Leder tertawa lagi. "Sudah! Anak lima orang. Kau?" Jelas aku menggeleng. Setelah Safitri meninggal dunia saat kami belum mempunyai anak, saya masih trauma untuk menikah lagi. Saya pikir tak perlu menceritakan ini kepada Leder.
"Kau tahu nggak tukang sulap tiga puluhan tahun lalu itu? Anggota mereka yang perempuan dan sepantaran kita itu, sekarang menjadi mamanya anak-anak. Dunia memang tak selebar daun kelor, tapi sewaktu-waktu dia tak lebih selebar daun kelor!."
Saya terpana mendengarnya. Tambah terpana lagi ketika dia blak-blakan tentang pekerjaannya di perusahaan kontraktor itu. Hampir semua proyek disulapnya. Harga proyek milyaran, bisa disulapnya menjadi ratusan juta. Kayu jati bisa disulapnya menjadi kayu racuk.
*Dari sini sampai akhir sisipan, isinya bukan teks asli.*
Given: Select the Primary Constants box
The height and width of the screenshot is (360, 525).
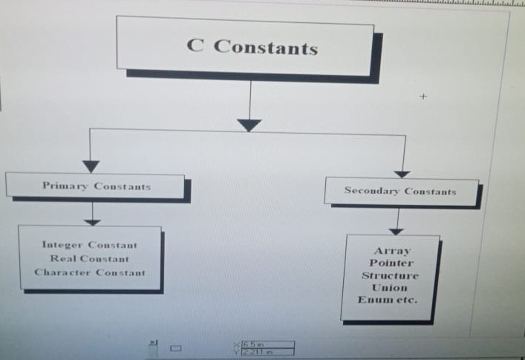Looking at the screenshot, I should [96, 186].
"Kau belajar...." Ucapan saya terpotong.
"Semua itu bisa disulap dengan ini!" Dia mengeluarkan segepok uang dari dalam tasnya. Lalu menggenggamkan uang itu ke tangan saya." Dia mengantarkan saya sampai ke parkiran, sekalian dia ingin berangkat bertemu klien dari pemerintahan di sebuah hotel. Rencananya mereka akan kongkalikong menyulap anggaran dana proyek. Tentu saja dengan memark-upnya.
Saya merasa risih mengantongi uang pemberian Leder. Begitu mobil mewahnya hilang di ujung jalan, saya menyerahkan uang segepok itu kepada seorang pengemis yang tiba-tiba jantungan. Saya menyetop taksi, dan melaju.
Setahun kemudian ketika pesawat saya sedang delay, Leder saya lihat di tivi. Berbaju oranye. Dia terkena OTT oleh KPK.
"Operasi tukang sulap lagi," celetuk orang di sebelah saya. Tiba-tiba saya bertambah benci tukang sulap.